My responsibility is to myself first. I need to do whatever it takes to keep me healthy, and in active recovery. When I begin to get that uneasy feeling, I need to pay attention - to listen carefully to the voice of experience whispering into my ear: "Um, can I just point something out here?"

The last couple of years have been rocky for me in some ways. I'm having to deal with aspects of my personality hitherto hidden, (although most likely, only to me.) How I accept unacceptable behavior from other people - how I give loyalty to those who do not give any back, and why do I do this?

It can be confusing and tiring, wading through the knee-deep detritus of my co-dependent thinking, but I know that if I make the effort to keep slogging forward, I'll get there eventually.

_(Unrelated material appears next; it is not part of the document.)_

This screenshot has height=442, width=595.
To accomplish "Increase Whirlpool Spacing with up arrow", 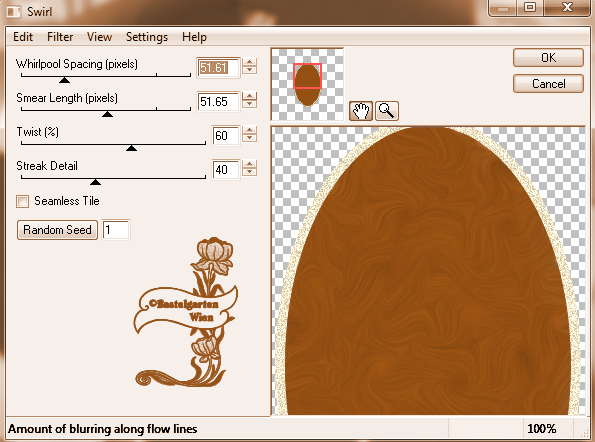I will coord(249,62).
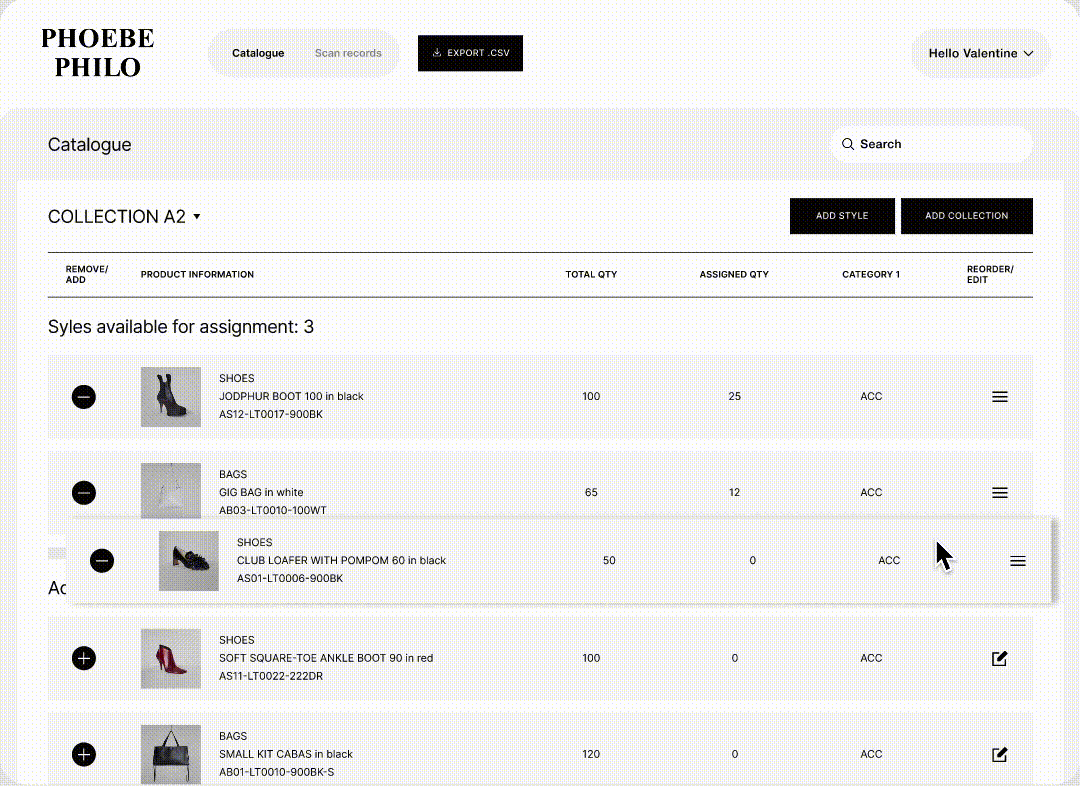Open the Hello Valentine account menu

pos(980,54)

  1. Here, here. Sorry it had to work out that way, but nice job laying out your thinking and the deja vu of the situation. I think it's a good sign of our progress when we can describe what's going on and what we're going to do about it. Wayne Dyer refers to it as something like "becoming an observer to our own life" and I think it's a real tribute to what we can take from our programs. Have a good weekend!

  2. Thank you for this post & for sharing your experience.

    I strongly relate; I had a similar experience with a person a month or so ago. I felt so grateful for Detachment & being able to 'see' a wide variety of choices and glad I made the choice that was best for me. I didn't like hurting this person but I also knew from experience that there's not a whole lot that doesn't hurt her so kept it in the I, kept it simple, didn't say it mean. I see her as a person who thrives on crisis and if I were to feed into her drama then I deserved any or all resentment & debilitating negativity, so best we end it here, as friendly as we are in the now.

    I too am finding it a hard slog through all my life-long co-dependent behavior and agree, it's well-worth the effort. I think the benefits are priceless and I'm glad I chose this path. I'm also learning that the process of making right choices and changing from old people-pleasing ways is sometimes as painful as living with the choice of accepting bad behavior. My sponsor suggests the after-pain of doing a right thing is the pain of a wound that's in the process of healing. I'm grateful for healing.

    Thank you again for this post. Have a great weekend.

  3. Ooh, that gives me the shiver of recognition. Although I think I might have been guilty of being on both sides of that friendship, at different times in my life.